NCEAS / metadig-engine

MetaDig Engine: multi-dialect metadata assessment engine
7 stars 5 forks source link

Is the Solr endpoint still needed? #284

Open gothub opened 3 years ago

gothub commented 3 years ago

@mbjones @laurenwalker @csjx

The metadata assessment Solr endpoint has not been available outside of the NCEAS domain for about 2 years now (via ufw rules to exclude outside access).

We had made the decision to discontinue efforts to have MetacatUI query this endpoint to aggregate assessment info to create D3 based graphics inside MetacatUI, due to data volume and resulting lag time between initiating a query and displaying a graphic.

Will we need to use Solr in the future to retrieve and aggregate assessment scores?

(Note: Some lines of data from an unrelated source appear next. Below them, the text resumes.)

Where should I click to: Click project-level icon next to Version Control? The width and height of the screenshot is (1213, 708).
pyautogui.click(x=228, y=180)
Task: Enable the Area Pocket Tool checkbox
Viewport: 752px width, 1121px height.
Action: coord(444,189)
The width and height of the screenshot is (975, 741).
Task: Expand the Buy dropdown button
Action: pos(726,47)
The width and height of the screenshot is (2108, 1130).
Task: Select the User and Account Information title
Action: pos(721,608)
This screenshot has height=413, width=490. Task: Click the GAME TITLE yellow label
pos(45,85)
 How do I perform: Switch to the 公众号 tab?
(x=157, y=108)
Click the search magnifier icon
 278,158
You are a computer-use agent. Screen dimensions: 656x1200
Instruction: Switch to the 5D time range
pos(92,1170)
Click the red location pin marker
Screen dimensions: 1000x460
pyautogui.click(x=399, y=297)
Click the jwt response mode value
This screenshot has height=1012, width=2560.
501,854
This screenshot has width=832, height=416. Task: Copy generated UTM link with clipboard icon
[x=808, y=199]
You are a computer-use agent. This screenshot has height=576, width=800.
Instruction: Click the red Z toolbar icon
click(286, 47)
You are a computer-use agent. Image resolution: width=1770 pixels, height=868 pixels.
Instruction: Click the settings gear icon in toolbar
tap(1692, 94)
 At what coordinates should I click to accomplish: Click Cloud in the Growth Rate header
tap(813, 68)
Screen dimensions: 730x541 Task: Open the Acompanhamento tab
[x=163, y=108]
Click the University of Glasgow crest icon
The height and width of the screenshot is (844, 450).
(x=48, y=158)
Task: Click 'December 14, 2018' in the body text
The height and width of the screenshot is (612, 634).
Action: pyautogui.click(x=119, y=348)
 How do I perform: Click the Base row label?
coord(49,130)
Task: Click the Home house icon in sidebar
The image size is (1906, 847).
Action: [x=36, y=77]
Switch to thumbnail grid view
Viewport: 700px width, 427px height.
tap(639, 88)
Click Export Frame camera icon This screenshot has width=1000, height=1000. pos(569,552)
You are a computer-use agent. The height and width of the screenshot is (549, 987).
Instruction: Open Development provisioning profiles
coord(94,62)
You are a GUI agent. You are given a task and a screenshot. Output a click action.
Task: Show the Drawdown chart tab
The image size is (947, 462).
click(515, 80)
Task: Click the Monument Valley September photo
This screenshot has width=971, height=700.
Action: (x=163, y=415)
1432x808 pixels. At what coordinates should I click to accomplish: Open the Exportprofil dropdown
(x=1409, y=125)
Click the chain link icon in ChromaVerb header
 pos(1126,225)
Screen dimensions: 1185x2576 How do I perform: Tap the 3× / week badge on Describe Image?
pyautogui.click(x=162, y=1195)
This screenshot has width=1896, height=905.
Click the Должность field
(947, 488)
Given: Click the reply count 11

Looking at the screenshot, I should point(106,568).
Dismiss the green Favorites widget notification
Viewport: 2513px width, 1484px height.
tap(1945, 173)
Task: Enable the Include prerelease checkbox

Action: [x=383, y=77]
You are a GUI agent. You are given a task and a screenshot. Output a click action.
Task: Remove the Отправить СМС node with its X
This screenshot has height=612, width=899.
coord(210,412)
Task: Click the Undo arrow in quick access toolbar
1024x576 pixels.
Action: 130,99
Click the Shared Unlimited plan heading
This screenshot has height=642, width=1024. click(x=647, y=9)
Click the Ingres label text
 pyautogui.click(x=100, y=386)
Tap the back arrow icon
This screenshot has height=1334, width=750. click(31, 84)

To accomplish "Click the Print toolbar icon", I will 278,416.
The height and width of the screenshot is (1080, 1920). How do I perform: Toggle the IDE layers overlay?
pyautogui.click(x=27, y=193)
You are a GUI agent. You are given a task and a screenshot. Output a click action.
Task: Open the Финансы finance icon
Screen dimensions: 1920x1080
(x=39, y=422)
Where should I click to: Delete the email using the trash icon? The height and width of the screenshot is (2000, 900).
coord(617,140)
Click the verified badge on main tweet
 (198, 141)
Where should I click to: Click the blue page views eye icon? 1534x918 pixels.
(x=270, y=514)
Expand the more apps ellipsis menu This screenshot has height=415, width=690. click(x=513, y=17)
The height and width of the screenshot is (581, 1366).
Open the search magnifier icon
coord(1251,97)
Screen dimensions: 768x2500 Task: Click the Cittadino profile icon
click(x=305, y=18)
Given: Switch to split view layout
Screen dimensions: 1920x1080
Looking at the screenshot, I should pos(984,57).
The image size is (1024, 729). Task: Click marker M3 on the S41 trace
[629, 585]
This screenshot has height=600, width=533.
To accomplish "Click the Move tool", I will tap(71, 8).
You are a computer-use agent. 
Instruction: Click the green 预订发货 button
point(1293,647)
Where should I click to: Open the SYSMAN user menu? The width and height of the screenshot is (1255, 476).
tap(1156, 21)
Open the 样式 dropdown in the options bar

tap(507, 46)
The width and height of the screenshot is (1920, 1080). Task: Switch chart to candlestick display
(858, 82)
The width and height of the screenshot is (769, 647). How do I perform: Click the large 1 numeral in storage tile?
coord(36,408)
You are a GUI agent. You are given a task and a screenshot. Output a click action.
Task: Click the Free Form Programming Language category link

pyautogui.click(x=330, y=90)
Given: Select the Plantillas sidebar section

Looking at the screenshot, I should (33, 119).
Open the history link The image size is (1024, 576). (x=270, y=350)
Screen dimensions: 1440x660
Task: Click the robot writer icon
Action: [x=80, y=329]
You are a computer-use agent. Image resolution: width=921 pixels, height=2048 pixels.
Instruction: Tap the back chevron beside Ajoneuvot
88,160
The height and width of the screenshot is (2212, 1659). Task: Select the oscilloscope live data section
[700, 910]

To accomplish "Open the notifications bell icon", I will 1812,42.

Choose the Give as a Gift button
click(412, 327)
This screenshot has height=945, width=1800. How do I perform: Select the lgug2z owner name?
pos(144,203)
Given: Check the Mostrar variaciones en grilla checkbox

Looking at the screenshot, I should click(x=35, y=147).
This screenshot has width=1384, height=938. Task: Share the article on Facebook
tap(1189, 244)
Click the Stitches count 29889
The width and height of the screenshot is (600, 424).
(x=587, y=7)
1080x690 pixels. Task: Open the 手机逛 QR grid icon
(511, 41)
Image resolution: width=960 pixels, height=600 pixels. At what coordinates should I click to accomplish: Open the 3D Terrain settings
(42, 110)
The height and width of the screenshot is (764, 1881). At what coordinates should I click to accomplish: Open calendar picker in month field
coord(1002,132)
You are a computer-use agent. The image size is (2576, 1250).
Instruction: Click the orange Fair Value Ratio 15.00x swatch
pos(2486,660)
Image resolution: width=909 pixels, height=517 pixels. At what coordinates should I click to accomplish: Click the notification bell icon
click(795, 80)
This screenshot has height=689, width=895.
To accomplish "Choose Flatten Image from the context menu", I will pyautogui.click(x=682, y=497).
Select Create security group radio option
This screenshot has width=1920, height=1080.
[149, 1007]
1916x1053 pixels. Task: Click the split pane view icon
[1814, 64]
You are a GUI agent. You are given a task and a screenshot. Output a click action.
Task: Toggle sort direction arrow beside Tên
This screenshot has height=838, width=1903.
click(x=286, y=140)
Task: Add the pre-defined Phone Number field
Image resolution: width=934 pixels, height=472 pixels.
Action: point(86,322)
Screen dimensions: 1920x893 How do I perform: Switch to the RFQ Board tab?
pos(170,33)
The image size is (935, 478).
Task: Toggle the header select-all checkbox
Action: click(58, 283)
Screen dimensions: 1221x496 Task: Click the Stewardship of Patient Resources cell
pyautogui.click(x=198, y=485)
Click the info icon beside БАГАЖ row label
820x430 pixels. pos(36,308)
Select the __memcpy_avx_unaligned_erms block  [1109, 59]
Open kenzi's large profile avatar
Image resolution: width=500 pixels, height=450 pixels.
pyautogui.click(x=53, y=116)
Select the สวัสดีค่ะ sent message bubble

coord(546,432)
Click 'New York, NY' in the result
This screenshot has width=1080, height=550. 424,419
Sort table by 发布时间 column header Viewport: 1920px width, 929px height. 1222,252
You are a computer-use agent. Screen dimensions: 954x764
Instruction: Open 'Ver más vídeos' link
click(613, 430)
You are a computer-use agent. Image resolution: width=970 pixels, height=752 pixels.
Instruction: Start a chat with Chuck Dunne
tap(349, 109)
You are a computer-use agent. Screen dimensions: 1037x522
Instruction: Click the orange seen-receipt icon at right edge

For reference, here is an example Solr document:

        "metadataId":"doi:10.18739/A2ZC8P",
        "formatId":"https://nceas.ucsb.edu/mdqe/v1",
        "runId":"d3405650-cff6-481f-9f0d-95e62e5f7f56",
        "suiteId":"arctic.data.center.suite.1",
        "timestamp":"2019-09-16T23:23:46.148Z",
        "datasource":"urn:node:ARCTIC",
        "metadataFormatId":"eml://ecoinformatics.org/eml-2.1.1",
        "dateUploaded":"2016-04-02T08:22:35.117Z",
        "obsoletes":"urn:uuid:ef9a28cd-c3c6-40ec-b05a-a7e2b57ad2b5",
        "sequenceId":"urn:uuid:5bd73e7a-c875-429b-8ad3-060e42079ccc",
        "funder":["1107792"],
        "funderInfo":["Collaborative Research: Toward a Circumarctic Lakes Observation Network (CALON) (NSF 1107792)",
          "Collaborative Research: Toward a Circumarctic Lakes Observation Network (CALON)",
          "NSF",
          "1107792",
          "AON-Arctic Observing Network",
          "040100 NSF RESEARCH & RELATED ACTIVIT"],
        "rightsHolder":"CN=arctic-data-admins,DC=dataone,DC=org",
        "group":["CN=arctic-data-admins,DC=dataone,DC=org"],
        "checksPassed":14,
        "checksWarned":3,
        "checksFailed":1,
        "checksInfo":9,
        "checkCount":26,
        "scoreOverall":0.93333334,
        "scoreByType_identification_f":1.0,
        "scoreByType_interpretation_f":0.5,
        "scoreByType_discovery_f":1.0,
        "_version_":1644876243614564352,
        "isLatest":true},
mbjones commented 3 years ago

Possibly. We still need an API to download run-level scores and check-level scores, rather than individual reports. Let's talk about how the service will deliver both data for various collections and the graphics that go along with that.